Secretary to the Treasury
- In office 1980–1986
- Preceded by: Noel Lough
- Succeeded by: Graham Scott

Personal details
- Born: Bernard Vincent Joseph Galvin 15 March 1933 Brooklyn, Wellington, New Zealand
- Died: 2 June 2010 (aged 77) Wellington, New Zealand
- Spouses: Beverley Snook ​(div. 1979)​; Margaret Clark ​(m. 1980)​;
- Children: 4
- Relatives: Michael Galvin (son)
- Education: St Patrick's College, Wellington; Victoria University College; Harvard University;
- Profession: Public servant; economist;

= Bernie Galvin =

New Zealand economist (1993-2010)

Bernard Vincent Joseph Galvin (15 March 1933 – 2 June 2010) was a New Zealand public servant and economist.
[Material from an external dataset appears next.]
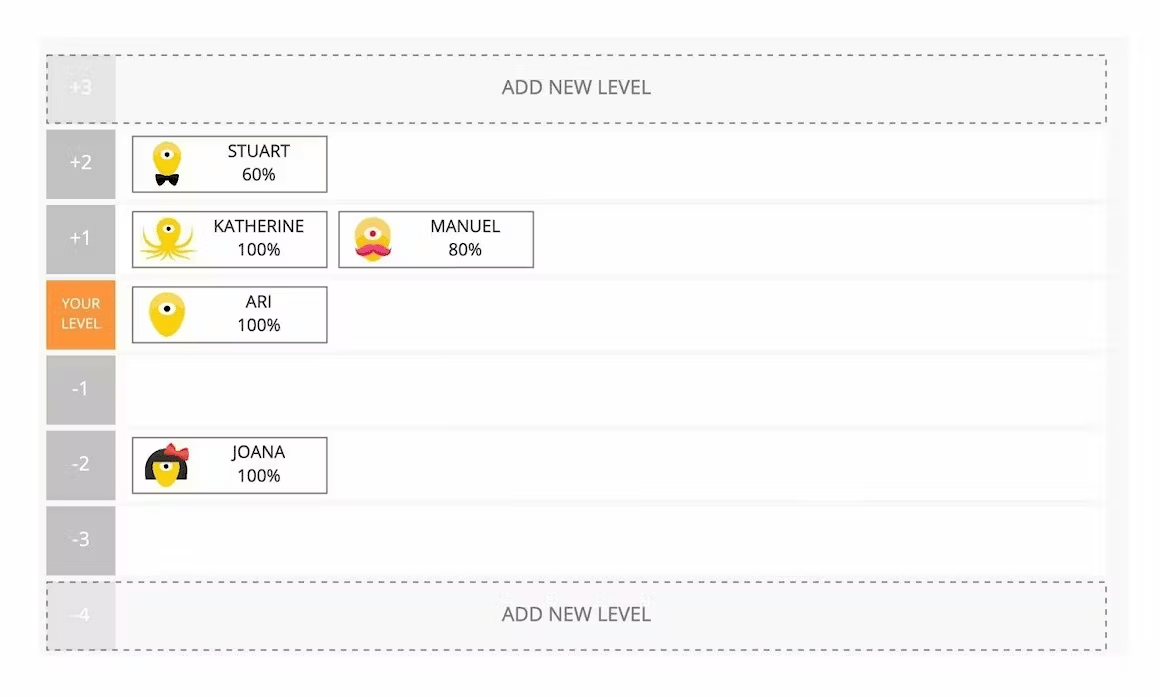1160x697 pixels.
Task: Select the Joana 100% card
Action: click(x=229, y=466)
He served as the Secretary to the Treasury from 1980 to 1986, heading the department during a pivotal transition in New Zealand economic history that spanned the late Muldoon era interventionist policies and the initial implementation of market-oriented economic reforms known as Rogernomics.

== Early life and education ==
Galvin was born in the Wellington suburb of Brooklyn on 15 March 1933, the son of Margaret Jane and Eustace Bartholomew Galvin. He was educated at St Patrick's College, Wellington, where he was dux in 1948 and 1949, and went on to study economics at Victoria University College, graduating with a Bachelor of Arts degree in 1954. He later undertook graduate studies at Harvard University, earning a Master of Public Administration degree in 1961, and brought back economics-focused frameworks to the New Zealand public sector.

== Career ==
In 1955, Galvin joined the New Zealand Treasury as its first graduate recruit. During his early career, he spent time seconded to the Department of External Affairs and served in London as economic counsellor between 1965 and 1968.

Galvin later returned to executive policy roles, serving as permanent head of the Prime Minister's Department from 1976 to 1980 under Prime Minister Robert Muldoon. Between 1975 and 1986, he was a governor of the World Bank and the International Monetary Fund.

In late 1980, Galvin succeeded Noel Lough as Secretary to the Treasury. During the early 1980s, Galvin managed the department's economic advice amid increasing tension between Treasury's preference for structural reform and Muldoon's regulatory controls.

Following the election of the Fourth Labour Government in July 1984, Galvin oversaw the publication of Treasury's influential briefing paper, Economic Management (1984). The document provided the analytical foundation for Finance Minister Roger Douglas to enact comprehensive deregulation, tax reform, and floating of the New Zealand dollar.

Galvin retired as Secretary to the Treasury in 1986 and was succeeded by Graham Scott. Following his departure from Treasury, he served as chair of the Economic Development Commission from 1986 to 1989, and chaired the ministerial working party on the Accident Compensation Commission in 1991.

== Personal life and death ==
Galvin's first marriage was to Beverley Snook, a social worker, and the couple had four children, including actor Michael Galvin, before divorcing in 1979. He remarried in 1980, to political scientist Margaret Clark.

In 1988, Galvin authored Policy Coordination in Government: The New Zealand Experience, evaluating public sector management reforms and executive government advisory structures.

Galvin died in Wellington on 2 June 2010 after a short illness, at the age of 77, and he was buried in Mākara Cemetery. His second wife, Margaret Clark, conferred a damehood in 2009, died in 2026.

== Honours and awards ==
In 1977, Galvin was awarded the Queen Elizabeth II Silver Jubilee Medal. In the 1987 New Year Honours, he was appointed a Companion of the Order of the Bath, for public services.